* _Activity_:
Summarize the profile of Martin below in two sentences.
#### Document extract
Martin |


Sadly Averil Freeth died in September 2019. This short film was made by Martin during lockdown to celebrate Averil’s garden:


With over 40 years experience in media and film making, Martin draws on his wealth of knowledge and on his BBC experience to produce and manage all types of project from conception to delivery.

Martin spent more than twenty years at the BBC where he directed and produced numerous science productions including executive production of major international series, ‘ Horizon’ and ‘Tomorrow’s World’, and pioneered development of interactive media across the corporation. He set up the BBC’s Multimedia Centre and led the team which first established BBC Online. During this period he also established interactive media awards at BAFTA.

Martin offers a creative, positive approach to any film project; his experience enables him to work fast and to be versatile, flexible, efficient and affordable. Well-versed in the cross-platform world, he delivers compelling and engaging films – examples can be viewed on this site under ‘Projects’. His particular skill lies in telling human stories to communicate complex information and to make ideas and the passions of experts accessible to a wider public. As a director, he enjoys bringing the very best out of people, whether or not they have been filmed before. Human interactions and emotions are at the very heart of what he does. calls on the skills of a team of talented and creative freelancers who have all worked regularly with us in the last few years. We look forward to discussing possible commissions or developing projects with you.

Recent work includes projects for commissioners from the corporate, publishing, scientific, engineering and not-for-profit sectors, including Mars Inc., JP Morgan and important charities.


Previous production work

2008 to the present

Now directing his own small company, MFreeth.Com, he is producing some 30 short films each year in the fields of science, medicine and the arts. His main current clients are the international science journal Nature and the British Medical Journal, but he also works for corporate clients (such as J P Morgan and Mars Incorporated) and for charities (such as Addaction , the Mali Development Group and the Pepper Foundation). A recent labour of love is a documentary portrait of a French Village containing some 30 short films and entitled ‘The Living Map’. See:


2005 to 2008

Martin joined Windfall Digital (which was then the interactive and digital arm of Windfall Films) as Managing Director. The work involved creating a major resource (‘DNA Interactive’) making full use of footage created for a Channel 4 series; making online films for the American Lasker Foundation; making science films for The British Council; producing a complex CD-ROM in 15 languages for breast cancer patients around Europe; and creating a media-rich interactive resource for science centres about human genetics entitled ‘Choose Your Character’, funded by the Wellcome Trust.


1999 to 2004

Martin was one of the founding executives who established NESTA (The National Endowment for Science, Technology and the Arts) and was responsible for the Sci-Art programme together with the Wellcome Trust, for web site development, and for a large grant- giving programme in the field of innovative education. Within NESTA, he then became responsible for conceiving, establishing and directing ‘Futurelab’ (at that time based in Bristol) which developed and evaluated new kinds of learning software and media.
########
#### Information
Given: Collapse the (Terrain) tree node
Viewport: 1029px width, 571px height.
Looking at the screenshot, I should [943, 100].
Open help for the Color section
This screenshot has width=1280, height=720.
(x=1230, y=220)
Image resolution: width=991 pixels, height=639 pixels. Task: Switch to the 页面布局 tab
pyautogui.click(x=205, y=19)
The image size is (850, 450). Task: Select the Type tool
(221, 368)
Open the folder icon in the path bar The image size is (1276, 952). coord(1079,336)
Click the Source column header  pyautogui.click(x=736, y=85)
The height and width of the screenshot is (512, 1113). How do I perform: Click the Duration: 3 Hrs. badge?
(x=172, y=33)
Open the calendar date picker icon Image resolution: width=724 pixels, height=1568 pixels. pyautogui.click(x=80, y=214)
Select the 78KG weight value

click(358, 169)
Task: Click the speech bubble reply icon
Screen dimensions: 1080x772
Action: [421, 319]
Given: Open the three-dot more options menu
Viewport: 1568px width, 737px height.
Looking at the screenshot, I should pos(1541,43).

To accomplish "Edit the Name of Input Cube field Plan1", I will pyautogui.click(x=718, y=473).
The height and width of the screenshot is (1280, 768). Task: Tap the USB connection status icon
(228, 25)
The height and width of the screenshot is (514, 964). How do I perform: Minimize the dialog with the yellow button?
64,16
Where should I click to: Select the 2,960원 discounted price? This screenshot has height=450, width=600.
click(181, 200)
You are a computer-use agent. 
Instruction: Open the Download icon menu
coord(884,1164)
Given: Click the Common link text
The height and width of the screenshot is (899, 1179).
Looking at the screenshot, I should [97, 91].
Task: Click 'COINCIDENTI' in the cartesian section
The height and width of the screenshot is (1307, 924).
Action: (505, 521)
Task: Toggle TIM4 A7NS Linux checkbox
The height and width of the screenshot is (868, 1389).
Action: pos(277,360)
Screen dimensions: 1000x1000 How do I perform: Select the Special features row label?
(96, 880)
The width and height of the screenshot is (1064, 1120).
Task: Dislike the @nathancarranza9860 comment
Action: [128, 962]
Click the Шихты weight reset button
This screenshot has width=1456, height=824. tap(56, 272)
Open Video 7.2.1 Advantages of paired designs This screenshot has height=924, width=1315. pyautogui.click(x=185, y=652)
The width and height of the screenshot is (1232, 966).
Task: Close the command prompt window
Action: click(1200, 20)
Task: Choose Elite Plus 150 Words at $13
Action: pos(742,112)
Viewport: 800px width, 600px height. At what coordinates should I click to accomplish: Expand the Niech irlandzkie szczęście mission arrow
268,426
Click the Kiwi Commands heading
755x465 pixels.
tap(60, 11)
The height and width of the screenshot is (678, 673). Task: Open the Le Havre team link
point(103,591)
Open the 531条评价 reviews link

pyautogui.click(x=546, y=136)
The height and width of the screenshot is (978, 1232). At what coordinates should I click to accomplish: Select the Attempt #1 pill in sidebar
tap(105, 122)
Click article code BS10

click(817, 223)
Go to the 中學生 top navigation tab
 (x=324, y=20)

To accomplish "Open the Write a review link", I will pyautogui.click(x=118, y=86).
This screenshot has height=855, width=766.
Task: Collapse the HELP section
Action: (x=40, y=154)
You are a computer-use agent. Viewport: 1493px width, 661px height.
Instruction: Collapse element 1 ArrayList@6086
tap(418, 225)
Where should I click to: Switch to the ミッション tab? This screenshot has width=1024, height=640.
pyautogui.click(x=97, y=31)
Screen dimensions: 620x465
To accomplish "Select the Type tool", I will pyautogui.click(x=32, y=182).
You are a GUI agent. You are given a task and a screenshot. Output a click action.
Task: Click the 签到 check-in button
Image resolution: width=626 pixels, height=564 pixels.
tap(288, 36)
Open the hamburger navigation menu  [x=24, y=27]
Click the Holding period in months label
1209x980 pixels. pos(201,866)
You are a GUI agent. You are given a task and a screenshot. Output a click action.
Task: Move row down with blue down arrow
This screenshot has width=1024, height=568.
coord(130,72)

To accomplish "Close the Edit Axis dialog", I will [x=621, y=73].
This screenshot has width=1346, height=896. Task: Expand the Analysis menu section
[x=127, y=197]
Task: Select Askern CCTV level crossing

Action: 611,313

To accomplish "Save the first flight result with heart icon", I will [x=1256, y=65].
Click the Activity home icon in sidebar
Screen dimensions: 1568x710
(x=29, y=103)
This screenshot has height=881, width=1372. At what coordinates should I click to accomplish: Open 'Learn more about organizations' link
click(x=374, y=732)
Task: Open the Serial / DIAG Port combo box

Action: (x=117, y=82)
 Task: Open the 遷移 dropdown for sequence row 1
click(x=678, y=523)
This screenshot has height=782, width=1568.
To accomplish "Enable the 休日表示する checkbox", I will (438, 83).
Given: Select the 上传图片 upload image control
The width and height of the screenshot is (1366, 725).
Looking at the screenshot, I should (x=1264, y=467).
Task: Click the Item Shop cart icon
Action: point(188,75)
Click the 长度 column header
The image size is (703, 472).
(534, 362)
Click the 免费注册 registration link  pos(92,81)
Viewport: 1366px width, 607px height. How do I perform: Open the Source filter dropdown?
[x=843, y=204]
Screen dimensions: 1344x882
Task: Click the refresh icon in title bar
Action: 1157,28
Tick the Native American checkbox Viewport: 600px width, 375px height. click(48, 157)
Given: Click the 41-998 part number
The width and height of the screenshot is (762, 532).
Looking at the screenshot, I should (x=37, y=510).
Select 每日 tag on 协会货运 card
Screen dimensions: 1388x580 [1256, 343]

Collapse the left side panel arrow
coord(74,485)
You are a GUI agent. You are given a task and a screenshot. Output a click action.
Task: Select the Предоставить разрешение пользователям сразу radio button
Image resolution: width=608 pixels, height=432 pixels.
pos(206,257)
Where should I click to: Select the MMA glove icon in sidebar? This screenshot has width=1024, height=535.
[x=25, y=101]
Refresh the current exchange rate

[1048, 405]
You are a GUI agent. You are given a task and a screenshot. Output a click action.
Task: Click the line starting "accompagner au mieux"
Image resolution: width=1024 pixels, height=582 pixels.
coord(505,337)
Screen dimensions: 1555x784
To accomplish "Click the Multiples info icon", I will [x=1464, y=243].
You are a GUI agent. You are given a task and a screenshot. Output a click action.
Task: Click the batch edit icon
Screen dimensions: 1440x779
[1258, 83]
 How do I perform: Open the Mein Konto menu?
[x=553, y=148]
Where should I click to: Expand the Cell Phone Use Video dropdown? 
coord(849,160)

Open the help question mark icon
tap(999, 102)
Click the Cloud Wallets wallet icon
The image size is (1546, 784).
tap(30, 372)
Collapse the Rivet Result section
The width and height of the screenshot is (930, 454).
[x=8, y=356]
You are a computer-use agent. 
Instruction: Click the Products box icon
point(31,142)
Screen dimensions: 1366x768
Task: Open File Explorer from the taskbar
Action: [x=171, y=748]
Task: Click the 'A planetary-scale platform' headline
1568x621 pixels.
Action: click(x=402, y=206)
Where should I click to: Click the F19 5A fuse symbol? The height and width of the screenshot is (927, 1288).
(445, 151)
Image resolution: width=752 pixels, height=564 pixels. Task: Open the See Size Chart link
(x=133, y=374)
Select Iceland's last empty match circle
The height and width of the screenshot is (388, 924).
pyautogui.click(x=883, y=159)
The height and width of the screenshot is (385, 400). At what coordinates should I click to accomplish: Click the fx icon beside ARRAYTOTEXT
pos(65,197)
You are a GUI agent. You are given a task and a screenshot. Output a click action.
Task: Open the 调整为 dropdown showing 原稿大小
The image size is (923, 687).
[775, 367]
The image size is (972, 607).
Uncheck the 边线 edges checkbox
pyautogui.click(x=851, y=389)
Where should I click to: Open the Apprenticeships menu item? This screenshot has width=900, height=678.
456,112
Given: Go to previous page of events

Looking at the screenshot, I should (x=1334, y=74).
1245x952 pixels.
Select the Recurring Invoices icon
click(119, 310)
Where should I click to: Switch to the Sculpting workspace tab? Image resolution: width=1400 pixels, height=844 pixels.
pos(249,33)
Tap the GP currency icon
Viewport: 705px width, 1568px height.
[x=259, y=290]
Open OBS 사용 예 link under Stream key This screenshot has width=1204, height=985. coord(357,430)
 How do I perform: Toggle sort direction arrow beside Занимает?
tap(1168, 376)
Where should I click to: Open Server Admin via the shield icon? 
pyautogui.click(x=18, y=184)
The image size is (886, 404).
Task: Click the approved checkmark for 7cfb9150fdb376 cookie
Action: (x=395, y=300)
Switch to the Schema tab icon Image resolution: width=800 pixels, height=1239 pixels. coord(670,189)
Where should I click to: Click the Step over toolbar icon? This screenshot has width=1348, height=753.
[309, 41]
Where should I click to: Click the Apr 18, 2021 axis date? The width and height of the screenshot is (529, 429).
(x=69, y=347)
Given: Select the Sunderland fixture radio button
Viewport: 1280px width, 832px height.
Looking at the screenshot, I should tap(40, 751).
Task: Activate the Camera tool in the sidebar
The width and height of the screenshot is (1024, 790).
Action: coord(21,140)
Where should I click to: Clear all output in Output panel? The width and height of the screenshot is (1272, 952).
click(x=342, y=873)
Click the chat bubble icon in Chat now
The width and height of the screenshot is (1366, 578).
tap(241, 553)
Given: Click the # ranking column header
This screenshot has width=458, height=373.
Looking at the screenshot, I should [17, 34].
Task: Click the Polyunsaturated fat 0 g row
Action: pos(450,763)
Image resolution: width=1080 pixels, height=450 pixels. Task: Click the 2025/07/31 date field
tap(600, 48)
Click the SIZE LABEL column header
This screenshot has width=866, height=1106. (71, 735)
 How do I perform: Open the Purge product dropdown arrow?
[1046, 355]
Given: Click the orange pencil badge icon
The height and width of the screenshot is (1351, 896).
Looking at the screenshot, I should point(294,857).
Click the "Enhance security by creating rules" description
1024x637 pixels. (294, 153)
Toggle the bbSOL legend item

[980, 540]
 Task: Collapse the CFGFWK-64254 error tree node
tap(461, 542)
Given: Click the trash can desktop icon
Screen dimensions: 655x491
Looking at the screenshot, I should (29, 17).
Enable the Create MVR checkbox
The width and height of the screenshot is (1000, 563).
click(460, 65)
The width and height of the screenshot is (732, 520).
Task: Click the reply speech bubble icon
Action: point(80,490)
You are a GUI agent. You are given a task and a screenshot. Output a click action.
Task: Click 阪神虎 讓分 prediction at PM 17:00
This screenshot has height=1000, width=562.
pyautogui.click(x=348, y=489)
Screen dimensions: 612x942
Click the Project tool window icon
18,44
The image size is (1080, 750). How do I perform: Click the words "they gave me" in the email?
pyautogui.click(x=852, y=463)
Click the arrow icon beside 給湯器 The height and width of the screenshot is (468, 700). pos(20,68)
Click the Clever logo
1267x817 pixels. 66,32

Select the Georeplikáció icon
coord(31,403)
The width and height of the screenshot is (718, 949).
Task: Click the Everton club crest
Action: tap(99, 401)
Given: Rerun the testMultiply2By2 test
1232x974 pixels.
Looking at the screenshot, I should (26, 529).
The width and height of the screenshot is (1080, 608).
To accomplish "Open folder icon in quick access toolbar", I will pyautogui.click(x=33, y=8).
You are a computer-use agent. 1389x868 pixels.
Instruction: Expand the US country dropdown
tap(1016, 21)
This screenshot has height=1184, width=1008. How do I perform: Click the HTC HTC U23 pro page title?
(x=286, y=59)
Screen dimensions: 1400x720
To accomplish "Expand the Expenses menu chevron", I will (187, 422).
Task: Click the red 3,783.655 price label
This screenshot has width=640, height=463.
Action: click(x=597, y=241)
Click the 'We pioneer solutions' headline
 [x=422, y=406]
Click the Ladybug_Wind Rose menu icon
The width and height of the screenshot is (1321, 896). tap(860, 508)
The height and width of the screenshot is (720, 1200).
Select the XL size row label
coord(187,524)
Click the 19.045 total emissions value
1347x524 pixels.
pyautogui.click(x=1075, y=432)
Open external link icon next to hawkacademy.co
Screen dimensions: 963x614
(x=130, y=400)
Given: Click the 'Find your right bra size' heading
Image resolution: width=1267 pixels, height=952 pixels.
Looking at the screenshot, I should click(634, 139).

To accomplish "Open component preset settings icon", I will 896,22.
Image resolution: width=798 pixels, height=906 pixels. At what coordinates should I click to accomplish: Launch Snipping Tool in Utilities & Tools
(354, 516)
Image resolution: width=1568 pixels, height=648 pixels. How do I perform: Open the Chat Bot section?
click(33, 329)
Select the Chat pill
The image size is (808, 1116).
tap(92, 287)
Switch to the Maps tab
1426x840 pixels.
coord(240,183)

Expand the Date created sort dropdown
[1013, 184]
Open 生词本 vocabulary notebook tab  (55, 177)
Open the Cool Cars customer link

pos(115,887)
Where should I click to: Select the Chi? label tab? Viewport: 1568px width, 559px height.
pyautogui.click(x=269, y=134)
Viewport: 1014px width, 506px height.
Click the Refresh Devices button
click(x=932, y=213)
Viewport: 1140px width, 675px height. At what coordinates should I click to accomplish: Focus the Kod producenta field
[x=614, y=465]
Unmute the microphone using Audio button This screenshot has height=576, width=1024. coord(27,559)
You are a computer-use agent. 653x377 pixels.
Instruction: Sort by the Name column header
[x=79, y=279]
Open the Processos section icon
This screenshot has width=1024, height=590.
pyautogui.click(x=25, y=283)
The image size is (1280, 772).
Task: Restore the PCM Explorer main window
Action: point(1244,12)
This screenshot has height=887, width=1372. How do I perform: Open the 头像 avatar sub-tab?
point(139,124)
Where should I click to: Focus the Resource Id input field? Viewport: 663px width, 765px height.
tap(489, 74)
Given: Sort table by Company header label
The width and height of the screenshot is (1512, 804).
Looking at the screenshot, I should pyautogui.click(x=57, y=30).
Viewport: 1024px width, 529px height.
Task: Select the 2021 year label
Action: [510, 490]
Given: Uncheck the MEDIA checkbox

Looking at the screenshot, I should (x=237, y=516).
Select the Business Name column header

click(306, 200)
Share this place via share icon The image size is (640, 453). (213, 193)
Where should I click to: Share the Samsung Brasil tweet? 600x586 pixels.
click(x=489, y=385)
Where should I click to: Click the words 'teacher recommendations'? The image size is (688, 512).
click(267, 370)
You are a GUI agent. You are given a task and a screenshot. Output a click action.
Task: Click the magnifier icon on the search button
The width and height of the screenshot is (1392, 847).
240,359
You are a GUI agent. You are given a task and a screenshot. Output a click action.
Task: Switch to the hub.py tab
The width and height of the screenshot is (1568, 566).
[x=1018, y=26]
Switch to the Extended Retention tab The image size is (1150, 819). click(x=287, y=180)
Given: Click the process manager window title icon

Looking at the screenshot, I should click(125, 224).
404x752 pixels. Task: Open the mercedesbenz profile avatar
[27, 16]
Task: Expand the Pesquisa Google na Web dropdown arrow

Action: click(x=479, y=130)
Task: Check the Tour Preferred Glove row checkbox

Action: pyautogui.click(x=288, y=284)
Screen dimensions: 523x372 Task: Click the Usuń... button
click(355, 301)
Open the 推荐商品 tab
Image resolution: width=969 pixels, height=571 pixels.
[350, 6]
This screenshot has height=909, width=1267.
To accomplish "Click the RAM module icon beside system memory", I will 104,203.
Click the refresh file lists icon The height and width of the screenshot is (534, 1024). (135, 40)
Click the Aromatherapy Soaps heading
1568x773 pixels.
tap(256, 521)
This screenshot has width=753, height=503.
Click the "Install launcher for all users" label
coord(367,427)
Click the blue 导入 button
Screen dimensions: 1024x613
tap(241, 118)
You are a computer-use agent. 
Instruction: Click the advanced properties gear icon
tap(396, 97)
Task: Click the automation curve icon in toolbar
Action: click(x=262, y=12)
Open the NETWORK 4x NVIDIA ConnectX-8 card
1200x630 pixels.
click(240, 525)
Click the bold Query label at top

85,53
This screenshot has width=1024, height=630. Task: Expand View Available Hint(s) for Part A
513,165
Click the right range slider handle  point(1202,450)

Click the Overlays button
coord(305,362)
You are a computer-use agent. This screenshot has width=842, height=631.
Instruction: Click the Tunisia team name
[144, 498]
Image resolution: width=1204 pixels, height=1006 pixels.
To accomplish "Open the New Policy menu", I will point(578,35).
########
* _Reply_:
Martin spent more than twenty years at the BBC, where he directed and produced many science productions, including executive production of 'Horizon' and 'Tomorrow's World', and led the team that first established BBC Online. Since 2008 he has directed his own small company, MFreeth.Com, producing some 30 short films a year in science, medicine and the arts for clients such as Nature and the British Medical Journal.